La capitale régionale tibétaine s'était embrasée le 14 mars 2008, après plusieurs jours de manifestations pacifiques. Lors de ces émeutes, des groupes de jeunes tibétains s'étaient lancés dans des «chasses aux Han», selon les témoignages de touristes étrangers alors recueillis par l'AFP.

«Le gouvernement a des problèmes sérieux. Pékin doit faire face à la façon dont les minorités sont réellement traitées par les Hans, pas seulement au Xinjiang, mais partout», estime Jiang Wenran, professeur de sciences politiques à l'université d'Alberta (Canada).

Les marches occidentales de la Chine -- Xinjiang, Tibet -- sont ses défis les plus sérieux, même si des tensions peuvent exister ailleurs, comme en Mongolie intérieure, autre région autonome, dans le Nord, estime les analystes.

Tibétains et Ouïghours, principale ethnie au Xinjiang, ont le même sentiment d'êtres opprimés, dans leur culture et leur pratique religieuse, et voient leur identité menacée par la sinisation de leurs régions.

«La stratégie du gouvernement central de transfert de population vers les régions de minorités fait soupçonner que son objectif réel est en fait l'assimilation des minorités, sous la domination han», dit Mme McDowall.

Au Xinjiang, la proportion locale de Han est passée de moins de 6% en 1949 à plus de 40% aujourd'hui.

Pourtant, Pékin a aussi une politique spéciale de planning familial en faveur de ses minorités, autorisées à avoir plusieurs enfants, voire en nombre illimité, selon les cas, alors qu'un grand nombre de Hans n'ont droit qu'à un héritier.

Le gouvernement a aussi une politique de «discrimination positive» pour les candidats aux examens d'entrée à l'université issus des minorités.

Parallèlement, il a fortement investi dans ces régions de l'Ouest. Le produit intérieur brut du Xinjiang est pssé de 116,86 milliards de yuans (12,3 mds euros) en 1999, à 352,32 milliards de yuans (37 mds euros) en 2007, selon les statistiques officielles.

«Mais cela n'a pas entraîné comme prévu une élévation du niveau de vie autant chez les populations locales que chez les Hans», souligne M. Jiang.
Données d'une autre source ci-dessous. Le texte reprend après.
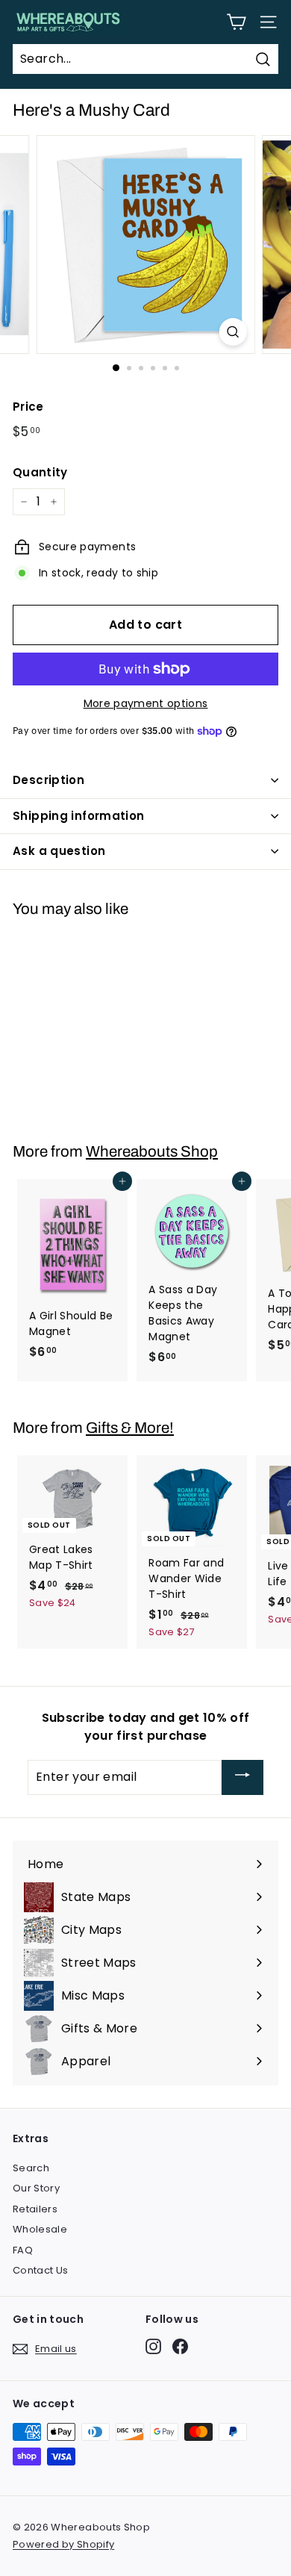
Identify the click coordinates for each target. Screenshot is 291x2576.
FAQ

Ailleurs aussi, la culture et le mode de vie d'autres minorités sont menacés, mais tout simplement par la modernisation.

«Toutes les minorités qui ont des modes de vie traditionnels en Chine ou ailleurs sont menacées par la modernisation et le tourisme. C'est un problème universel», relève Jean-Pierre Cabestan, professeur de Sciences politiques de la Hong Kong Baptist University.

Mais «avec les Mongols, les Tibétains et les Ouïghours sont les seules minorités qui constituent de véritables forces centrifuges. Surtout les deux dernières», ajoute-t-il.

«Ces tensions ne devraient pas miner l'autorité du parti communiste à court terme», relève Sarah McDowall. «Mais elles sont une menace croissante pour le leadership chinois, surtout en ces périodes de crise économique et de chômage en hausse», ajoute-t-elle.